# YOUR INSTRUCTIONS
Repeat the following entries exactly, excluding pictures.

Start of SUPPLIED MATERIAL

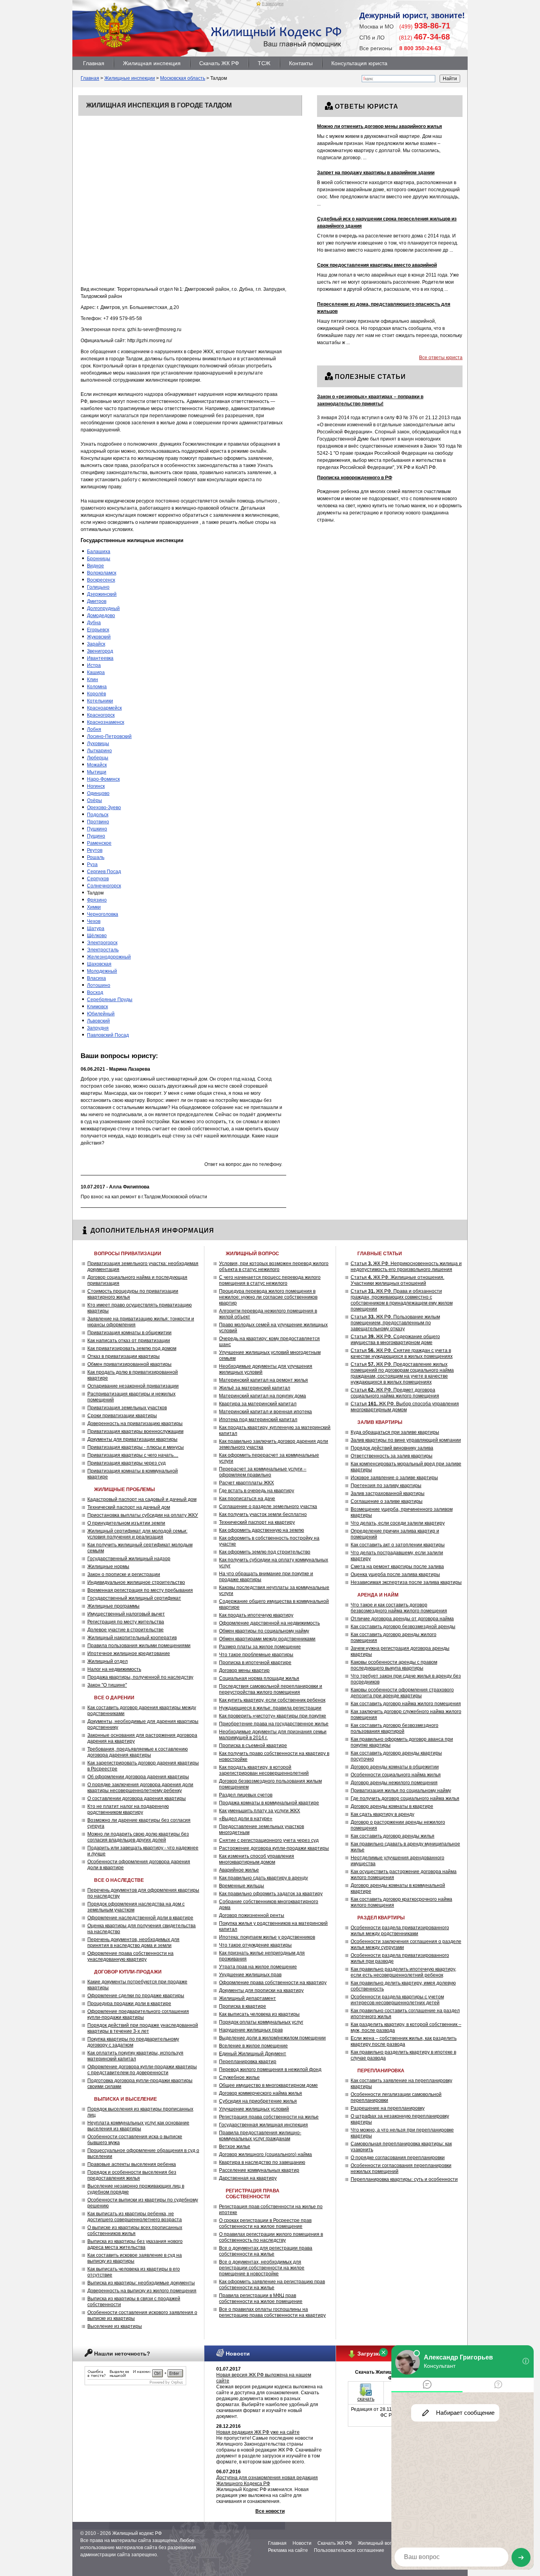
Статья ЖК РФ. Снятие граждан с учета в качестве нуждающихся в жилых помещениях (402, 1353)
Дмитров (96, 601)
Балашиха (98, 551)
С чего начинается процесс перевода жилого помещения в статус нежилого (270, 1280)
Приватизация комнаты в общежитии (129, 1332)
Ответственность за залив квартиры (391, 1456)
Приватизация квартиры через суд (126, 1463)
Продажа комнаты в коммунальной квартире (269, 1803)
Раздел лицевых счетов (245, 1795)
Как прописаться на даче (247, 1498)
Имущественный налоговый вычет (126, 1614)
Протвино (98, 822)
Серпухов (98, 878)
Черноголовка (102, 914)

End of SUPPLIED MATERIAL

# COMPLETED EXERCISE
Статья ЖК РФ. Снятие граждан с учета в качестве нуждающихся в жилых помещениях (402, 1353)
Дмитров (96, 601)
Балашиха (98, 551)
С чего начинается процесс перевода жилого помещения в статус нежилого (270, 1280)
Приватизация комнаты в общежитии (129, 1332)
Ответственность за залив квартиры (391, 1456)
Приватизация квартиры через суд (126, 1463)
Продажа комнаты в коммунальной квартире (269, 1803)
Раздел лицевых счетов (245, 1795)
Как прописаться на даче (247, 1498)
Имущественный налоговый вычет (126, 1614)
Протвино (98, 822)
Серпухов (98, 878)
Черноголовка (102, 914)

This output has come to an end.